Create a tool that scrapes a single URL and returns its content as markdown.
- Open your agent and go to the Tools tab.
- Click Add tool and select Webhook.
- Configure the tool:
| Field | Value |
|---|
| Name | scrape_website |
| Description | Scrape content from a URL and return it as clean markdown. |
| Method | POST |
| URL | https://api.firecrawl.dev/v2/scrape |
The Method field defaults to GET — make sure to change it to POST.
- Scroll to the Headers section and click Add header for authentication:
| Header | Value |
|---|
Authorization | Bearer YOUR_FIRECRAWL_API_KEY |
Alternatively, if you have workspace auth connections configured, you can use the Authentication dropdown instead.
- Add a body parameter:
| Parameter | Type | Description | Required |
|---|
url | string | The URL to scrape | Yes |
- Click Add tool.
The Firecrawl API returns the page content as markdown by default. The agent receives the JSON response and can use the markdown field to answer questions.
Create a tool that searches the web and returns results with scraped content.
- Click Add tool → Webhook again and configure:
| Field | Value |
|---|
| Name | search_web |
| Description | Search the web for a query and return relevant results with page content. |
| Method | POST |
| URL | https://api.firecrawl.dev/v2/search |
-
Add the same
Authorization header as above.
-
Add body parameters:
| Parameter | Type | Description | Required |
|---|
query | string | The search query | Yes |
limit | number | Maximum number of results to return (default 5) | No |
- Click Add tool.
Update the system prompt
In the Agent tab, update the System prompt:
You are a knowledgeable assistant with access to web tools.
- Use `scrape_website` when the user gives you a specific URL to read.
- Use `search_web` when the user asks a general question that requires
finding information online.
Always summarize the information concisely and cite the source URL.
Test it
Click Preview and try asking:
“Search for the latest Next.js features and give me a summary.”
The agent will call search_web, receive results from Firecrawl, and respond with a summary of the findings.
Tips
- Model selection — For reliable tool calling, use a high-intelligence model such as GPT-4o, Claude Sonnet 4.5 or later, or Gemini 2.5 Flash. Smaller models may struggle to extract the correct parameters.
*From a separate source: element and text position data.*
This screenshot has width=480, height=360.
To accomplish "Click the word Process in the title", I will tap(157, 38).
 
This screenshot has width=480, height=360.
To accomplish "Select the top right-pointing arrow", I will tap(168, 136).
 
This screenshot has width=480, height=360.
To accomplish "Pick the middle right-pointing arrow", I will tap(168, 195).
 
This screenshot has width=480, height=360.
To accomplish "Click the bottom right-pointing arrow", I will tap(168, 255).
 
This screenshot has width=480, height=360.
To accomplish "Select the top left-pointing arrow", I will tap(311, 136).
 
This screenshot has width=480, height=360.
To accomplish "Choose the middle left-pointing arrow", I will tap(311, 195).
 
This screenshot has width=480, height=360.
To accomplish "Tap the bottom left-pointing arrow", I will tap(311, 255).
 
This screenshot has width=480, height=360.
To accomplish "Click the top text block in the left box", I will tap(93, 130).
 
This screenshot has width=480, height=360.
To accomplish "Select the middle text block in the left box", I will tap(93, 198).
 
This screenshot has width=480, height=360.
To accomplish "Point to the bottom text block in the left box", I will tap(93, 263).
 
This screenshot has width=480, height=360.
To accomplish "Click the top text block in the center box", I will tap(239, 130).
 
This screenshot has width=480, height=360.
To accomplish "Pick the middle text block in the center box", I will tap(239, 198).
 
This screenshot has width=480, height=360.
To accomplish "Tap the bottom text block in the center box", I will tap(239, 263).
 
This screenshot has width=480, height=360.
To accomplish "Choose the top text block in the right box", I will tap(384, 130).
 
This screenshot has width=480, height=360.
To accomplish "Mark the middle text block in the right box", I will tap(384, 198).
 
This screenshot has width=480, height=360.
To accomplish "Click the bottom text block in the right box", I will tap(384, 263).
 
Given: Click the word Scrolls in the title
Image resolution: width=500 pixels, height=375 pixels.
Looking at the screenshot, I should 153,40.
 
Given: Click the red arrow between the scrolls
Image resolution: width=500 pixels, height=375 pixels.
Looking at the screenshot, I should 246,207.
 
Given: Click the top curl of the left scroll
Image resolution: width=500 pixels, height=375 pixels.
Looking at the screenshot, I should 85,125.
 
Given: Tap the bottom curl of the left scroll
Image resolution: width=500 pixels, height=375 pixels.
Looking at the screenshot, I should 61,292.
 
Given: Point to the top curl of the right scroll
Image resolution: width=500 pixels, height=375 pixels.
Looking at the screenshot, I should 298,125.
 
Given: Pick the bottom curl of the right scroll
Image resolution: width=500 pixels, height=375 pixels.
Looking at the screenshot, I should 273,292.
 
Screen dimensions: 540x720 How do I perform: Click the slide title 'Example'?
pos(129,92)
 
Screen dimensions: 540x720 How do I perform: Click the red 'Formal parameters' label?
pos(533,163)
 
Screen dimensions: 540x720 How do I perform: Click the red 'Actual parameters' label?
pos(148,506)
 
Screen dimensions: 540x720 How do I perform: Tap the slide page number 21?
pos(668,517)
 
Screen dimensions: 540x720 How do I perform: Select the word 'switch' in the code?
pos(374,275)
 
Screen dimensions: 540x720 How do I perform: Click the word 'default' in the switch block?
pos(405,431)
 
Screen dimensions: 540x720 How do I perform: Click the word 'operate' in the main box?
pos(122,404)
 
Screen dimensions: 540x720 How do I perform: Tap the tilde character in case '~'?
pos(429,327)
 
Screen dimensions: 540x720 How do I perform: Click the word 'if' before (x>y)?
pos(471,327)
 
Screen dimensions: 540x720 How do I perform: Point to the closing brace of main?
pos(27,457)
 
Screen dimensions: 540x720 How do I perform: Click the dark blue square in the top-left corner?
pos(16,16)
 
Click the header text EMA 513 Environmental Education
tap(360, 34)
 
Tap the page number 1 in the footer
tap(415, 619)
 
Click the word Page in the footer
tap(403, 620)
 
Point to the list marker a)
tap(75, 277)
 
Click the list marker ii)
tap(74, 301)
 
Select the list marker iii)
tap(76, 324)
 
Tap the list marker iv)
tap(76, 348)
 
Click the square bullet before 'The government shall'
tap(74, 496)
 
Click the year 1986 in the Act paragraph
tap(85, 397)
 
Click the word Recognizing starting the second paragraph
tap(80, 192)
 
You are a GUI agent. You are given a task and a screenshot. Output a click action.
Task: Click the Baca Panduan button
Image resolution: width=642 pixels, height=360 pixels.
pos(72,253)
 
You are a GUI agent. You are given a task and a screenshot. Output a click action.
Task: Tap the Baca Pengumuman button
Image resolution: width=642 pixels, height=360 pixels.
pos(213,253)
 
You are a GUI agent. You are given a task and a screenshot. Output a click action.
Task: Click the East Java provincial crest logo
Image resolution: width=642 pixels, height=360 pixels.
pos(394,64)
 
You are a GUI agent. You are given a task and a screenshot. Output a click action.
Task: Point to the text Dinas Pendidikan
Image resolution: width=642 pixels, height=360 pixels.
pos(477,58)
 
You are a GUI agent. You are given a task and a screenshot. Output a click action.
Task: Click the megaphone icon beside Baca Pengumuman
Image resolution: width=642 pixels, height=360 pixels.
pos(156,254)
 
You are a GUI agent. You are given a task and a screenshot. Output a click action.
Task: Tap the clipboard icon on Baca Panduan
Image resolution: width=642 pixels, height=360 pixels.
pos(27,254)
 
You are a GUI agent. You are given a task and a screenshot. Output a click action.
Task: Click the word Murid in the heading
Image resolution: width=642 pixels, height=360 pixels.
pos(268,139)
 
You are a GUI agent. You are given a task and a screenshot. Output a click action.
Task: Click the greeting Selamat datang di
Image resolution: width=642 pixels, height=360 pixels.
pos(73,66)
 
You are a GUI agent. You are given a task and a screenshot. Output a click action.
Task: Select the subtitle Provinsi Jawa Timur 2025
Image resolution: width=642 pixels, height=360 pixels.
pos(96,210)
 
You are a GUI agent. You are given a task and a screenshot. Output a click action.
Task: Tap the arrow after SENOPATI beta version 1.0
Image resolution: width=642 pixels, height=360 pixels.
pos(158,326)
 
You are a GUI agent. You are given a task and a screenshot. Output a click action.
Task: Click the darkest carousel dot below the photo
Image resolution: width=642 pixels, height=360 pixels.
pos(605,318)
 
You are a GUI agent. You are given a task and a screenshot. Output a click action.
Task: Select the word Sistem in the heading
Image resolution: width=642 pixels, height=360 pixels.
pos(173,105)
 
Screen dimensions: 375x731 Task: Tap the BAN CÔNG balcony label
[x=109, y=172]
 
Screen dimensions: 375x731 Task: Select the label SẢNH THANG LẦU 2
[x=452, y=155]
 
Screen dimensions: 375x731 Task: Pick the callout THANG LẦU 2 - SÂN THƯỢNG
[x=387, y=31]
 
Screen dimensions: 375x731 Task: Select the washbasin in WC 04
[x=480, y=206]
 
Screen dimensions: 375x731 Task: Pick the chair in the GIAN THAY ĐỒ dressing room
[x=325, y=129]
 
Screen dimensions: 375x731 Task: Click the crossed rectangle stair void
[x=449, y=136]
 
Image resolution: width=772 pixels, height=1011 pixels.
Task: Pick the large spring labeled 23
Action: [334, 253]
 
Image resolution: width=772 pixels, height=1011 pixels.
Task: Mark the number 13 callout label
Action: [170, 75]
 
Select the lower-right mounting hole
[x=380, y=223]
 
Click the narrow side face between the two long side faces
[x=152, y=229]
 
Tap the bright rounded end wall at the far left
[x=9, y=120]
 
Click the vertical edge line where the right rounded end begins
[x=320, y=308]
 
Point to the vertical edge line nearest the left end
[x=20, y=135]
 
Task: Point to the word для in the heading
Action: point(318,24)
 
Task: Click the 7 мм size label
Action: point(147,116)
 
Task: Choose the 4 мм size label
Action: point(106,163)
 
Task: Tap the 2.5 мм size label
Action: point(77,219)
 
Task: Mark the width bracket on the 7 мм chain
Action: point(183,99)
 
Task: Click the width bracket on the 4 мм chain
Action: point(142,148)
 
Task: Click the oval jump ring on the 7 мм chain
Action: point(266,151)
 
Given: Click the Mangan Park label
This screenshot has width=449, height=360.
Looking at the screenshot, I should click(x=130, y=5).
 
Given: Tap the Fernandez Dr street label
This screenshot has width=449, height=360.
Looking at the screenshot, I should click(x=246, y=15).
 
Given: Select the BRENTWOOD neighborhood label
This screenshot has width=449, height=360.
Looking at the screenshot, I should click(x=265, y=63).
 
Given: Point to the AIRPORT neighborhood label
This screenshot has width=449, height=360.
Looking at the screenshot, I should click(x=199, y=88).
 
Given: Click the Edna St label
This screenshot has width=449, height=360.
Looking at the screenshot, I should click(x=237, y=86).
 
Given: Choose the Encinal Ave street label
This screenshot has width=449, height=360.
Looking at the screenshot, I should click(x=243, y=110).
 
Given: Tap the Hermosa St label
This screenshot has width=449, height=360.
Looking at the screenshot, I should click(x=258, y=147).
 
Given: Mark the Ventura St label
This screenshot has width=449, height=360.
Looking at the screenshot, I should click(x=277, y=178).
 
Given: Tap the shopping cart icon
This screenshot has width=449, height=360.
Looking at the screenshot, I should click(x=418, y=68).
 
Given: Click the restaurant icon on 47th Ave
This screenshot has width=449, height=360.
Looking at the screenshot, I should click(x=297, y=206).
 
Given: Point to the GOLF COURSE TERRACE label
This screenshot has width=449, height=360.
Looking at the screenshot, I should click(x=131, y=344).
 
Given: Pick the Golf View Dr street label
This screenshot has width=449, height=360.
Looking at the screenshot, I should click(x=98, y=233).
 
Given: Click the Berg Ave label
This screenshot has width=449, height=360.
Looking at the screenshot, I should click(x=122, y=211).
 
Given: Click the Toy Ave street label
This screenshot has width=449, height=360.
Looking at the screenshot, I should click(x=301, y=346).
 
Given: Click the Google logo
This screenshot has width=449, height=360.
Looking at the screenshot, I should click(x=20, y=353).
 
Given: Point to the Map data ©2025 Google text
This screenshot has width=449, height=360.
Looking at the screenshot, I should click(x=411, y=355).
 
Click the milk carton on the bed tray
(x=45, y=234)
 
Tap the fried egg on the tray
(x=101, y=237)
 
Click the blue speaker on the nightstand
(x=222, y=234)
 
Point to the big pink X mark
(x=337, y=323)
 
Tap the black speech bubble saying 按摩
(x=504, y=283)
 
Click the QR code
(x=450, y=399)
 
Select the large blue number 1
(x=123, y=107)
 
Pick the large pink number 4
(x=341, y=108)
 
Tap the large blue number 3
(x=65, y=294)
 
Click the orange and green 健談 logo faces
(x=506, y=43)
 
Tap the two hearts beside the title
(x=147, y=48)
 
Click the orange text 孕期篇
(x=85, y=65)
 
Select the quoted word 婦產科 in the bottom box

- Keep prompts specific — Tell the agent exactly when to use each tool. Vague instructions lead to missed or incorrect tool calls.
- Limit response size — For voice agents, long scraped pages can overwhelm the LLM context. Use
onlyMainContent: true in scrape options (or instruct the agent to summarize aggressively) to keep responses concise.
- Tool call sounds — In the webhook or MCP tool settings, you can configure a Tool call sound to play ambient audio while a tool runs. This signals to the user that the agent is working.